What makes this setup particularly interesting is Delta’s ability to handle higher fuel costs better than its peers. The company owns a refinery through its Monroe Energy subsidiary, giving it a built-in hedge that most competitors simply don’t have. Management has been clear that this provides a meaningful advantage when fuel prices spike.
At the same time, Delta’s positioning with customers has improved significantly since the pandemic. A stronger premium brand, loyalty programs, and operational performance are giving the company more flexibility to pass along higher costs without seeing demand fall off. That’s a key differentiator in an industry where margins are often tight.
Looking further out, the turnaround story is still playing out. Delta is expected to generate $6.69 in earnings per share in 2026 and $8.25 in 2027, which would push it past its pre-pandemic peak of $7.33. That’s an important milestone and suggests the business is not just recovering, but potentially entering a new phase of growth.
The company is also generating strong cash flow, with $4.6 billion in free cash flow in 2025 and an expected free cash flow yield of 9.2% over the next 12 months, both of which reinforce the financial strength behind the story.

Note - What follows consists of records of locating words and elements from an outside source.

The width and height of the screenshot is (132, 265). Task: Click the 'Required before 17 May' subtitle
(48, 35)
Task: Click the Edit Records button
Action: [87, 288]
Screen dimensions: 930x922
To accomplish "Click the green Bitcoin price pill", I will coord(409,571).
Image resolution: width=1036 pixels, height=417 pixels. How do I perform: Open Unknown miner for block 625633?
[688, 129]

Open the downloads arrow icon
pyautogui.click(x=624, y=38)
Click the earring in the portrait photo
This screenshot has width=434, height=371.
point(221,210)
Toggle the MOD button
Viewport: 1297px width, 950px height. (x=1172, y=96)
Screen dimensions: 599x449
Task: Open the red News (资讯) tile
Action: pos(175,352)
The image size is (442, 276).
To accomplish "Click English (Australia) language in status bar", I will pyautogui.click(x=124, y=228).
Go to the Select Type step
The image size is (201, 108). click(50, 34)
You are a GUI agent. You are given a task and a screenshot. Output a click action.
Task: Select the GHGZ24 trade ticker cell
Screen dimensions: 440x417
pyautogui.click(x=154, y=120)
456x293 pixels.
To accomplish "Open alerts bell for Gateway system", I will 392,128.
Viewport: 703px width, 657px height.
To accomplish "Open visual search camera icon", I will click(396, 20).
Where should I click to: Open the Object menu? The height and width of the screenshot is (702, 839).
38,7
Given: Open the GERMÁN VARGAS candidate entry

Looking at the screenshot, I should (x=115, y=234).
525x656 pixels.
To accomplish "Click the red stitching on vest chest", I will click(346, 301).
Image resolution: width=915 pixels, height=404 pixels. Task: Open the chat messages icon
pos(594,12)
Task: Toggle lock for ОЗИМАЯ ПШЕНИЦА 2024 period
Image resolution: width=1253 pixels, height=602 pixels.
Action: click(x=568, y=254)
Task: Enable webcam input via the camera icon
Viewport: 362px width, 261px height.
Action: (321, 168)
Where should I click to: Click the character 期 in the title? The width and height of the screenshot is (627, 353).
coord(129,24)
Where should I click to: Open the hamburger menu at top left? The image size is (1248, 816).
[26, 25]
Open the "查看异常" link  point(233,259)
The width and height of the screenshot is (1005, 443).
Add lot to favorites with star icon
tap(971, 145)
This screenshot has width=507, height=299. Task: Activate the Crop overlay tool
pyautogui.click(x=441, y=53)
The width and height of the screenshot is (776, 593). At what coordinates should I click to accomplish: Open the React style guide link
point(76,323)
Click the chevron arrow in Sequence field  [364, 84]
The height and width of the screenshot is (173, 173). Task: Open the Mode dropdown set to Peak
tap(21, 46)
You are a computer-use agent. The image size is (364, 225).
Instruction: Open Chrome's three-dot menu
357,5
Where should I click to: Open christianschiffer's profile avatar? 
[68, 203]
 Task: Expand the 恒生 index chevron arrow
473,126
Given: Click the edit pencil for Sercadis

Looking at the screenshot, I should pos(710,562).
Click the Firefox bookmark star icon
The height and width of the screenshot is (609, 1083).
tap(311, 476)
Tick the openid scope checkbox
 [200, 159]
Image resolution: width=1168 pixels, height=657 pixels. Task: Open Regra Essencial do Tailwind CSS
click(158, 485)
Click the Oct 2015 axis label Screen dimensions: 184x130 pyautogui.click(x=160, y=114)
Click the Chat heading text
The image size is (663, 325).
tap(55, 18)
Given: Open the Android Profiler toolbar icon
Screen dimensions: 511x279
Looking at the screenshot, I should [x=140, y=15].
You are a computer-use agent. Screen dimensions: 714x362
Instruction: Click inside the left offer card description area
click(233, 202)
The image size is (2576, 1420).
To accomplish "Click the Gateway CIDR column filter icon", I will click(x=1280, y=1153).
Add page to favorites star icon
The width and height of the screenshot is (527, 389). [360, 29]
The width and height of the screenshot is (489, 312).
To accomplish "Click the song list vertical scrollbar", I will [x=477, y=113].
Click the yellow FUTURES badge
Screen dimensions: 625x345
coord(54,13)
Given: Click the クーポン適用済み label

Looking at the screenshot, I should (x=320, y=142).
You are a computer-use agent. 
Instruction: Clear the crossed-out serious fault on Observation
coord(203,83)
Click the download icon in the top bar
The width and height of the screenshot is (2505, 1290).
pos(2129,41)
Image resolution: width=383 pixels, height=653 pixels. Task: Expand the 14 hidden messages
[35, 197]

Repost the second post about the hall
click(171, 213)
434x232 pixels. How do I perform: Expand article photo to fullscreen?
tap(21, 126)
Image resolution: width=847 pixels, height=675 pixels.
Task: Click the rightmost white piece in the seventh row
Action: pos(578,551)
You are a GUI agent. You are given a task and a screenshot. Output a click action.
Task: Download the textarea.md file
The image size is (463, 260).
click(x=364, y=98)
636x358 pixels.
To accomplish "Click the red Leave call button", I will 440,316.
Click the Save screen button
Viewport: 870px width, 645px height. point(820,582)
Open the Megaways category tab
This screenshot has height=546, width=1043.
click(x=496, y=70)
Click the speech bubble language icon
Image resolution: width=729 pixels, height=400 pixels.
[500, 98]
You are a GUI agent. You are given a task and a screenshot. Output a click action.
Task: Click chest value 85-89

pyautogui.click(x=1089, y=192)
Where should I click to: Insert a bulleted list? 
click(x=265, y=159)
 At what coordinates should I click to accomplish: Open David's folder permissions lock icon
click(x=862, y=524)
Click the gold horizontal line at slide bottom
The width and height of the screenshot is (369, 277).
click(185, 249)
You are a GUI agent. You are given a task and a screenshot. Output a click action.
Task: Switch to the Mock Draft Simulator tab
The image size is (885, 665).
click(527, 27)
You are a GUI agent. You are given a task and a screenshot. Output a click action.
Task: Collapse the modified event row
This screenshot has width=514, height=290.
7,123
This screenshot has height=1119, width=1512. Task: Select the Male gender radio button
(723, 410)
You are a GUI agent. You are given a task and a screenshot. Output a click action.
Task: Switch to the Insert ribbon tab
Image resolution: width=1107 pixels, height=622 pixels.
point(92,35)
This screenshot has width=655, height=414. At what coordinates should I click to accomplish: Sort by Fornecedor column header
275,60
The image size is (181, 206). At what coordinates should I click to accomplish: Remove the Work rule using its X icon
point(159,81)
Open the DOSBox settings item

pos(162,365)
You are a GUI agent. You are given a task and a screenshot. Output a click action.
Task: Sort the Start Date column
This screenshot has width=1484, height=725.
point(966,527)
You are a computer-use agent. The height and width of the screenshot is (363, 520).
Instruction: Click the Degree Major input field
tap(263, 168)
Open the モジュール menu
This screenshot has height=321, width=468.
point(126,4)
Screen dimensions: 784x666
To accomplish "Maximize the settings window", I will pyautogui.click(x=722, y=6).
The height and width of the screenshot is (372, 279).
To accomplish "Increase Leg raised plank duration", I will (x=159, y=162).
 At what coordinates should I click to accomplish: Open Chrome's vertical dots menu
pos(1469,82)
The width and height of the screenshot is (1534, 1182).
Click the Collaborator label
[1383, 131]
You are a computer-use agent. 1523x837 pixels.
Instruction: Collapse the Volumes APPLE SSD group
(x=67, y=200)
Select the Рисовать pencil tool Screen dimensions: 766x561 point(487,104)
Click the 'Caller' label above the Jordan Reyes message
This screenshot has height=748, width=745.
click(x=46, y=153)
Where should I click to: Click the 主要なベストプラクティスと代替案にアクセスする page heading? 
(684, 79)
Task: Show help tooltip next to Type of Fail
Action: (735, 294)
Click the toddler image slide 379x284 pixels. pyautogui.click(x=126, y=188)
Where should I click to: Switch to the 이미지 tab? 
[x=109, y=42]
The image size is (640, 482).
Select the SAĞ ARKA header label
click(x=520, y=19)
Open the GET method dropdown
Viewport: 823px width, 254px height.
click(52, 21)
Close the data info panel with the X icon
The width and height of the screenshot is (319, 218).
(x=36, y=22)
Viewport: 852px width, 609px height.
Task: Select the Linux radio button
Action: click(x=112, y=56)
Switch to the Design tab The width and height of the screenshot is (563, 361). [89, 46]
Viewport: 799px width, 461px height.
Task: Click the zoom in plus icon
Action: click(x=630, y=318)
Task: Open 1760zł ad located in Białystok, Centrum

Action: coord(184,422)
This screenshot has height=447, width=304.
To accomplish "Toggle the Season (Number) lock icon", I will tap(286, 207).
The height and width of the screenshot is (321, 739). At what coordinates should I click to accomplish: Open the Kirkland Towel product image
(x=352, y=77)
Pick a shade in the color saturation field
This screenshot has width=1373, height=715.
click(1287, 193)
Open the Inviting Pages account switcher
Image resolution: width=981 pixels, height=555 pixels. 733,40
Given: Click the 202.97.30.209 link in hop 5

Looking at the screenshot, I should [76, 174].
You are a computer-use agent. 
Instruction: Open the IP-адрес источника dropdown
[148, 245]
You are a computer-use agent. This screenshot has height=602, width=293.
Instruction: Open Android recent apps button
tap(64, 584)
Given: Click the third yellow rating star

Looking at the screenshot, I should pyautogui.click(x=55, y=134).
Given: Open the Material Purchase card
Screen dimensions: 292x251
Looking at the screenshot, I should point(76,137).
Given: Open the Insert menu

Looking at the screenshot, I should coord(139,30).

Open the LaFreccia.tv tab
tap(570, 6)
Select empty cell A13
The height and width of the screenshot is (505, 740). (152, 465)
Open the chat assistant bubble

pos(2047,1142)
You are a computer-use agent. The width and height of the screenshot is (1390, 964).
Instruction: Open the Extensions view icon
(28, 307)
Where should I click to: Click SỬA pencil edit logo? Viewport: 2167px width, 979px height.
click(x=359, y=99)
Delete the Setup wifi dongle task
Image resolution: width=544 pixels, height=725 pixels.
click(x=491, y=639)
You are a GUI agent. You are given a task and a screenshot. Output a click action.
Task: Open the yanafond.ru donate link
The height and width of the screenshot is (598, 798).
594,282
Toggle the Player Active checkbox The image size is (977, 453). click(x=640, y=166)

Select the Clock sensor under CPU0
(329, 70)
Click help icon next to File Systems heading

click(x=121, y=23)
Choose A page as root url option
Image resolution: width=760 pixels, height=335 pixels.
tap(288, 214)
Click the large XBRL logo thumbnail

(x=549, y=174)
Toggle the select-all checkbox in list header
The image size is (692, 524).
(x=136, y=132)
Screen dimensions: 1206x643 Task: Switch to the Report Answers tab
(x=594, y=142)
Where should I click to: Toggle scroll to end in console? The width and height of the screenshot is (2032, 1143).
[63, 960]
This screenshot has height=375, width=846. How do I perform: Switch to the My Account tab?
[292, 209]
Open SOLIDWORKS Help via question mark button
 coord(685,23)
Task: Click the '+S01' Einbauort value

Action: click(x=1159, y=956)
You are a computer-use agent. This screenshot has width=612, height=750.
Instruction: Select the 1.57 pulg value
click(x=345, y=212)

Wall Street is broadly aligned here. The stock carries 26 Buy ratings, two Holds, and zero Sells, with an average price target around $79, implying roughly 20% upside from current levels.
From a trading perspective, the setup is fairly clean. The stock has pulled back on what looks like a macro-driven concern rather than a company-specific issue. A move above the $72 level could signal the next leg higher, while support has been established around $56 during the recent volatility.
The key takeaway is simple. This looks like a company executing well operationally, improving financially, and gaining competitive advantages, while the stock is being pressured by a factor it may be better equipped to handle than the market realizes.
That combination often creates opportunity.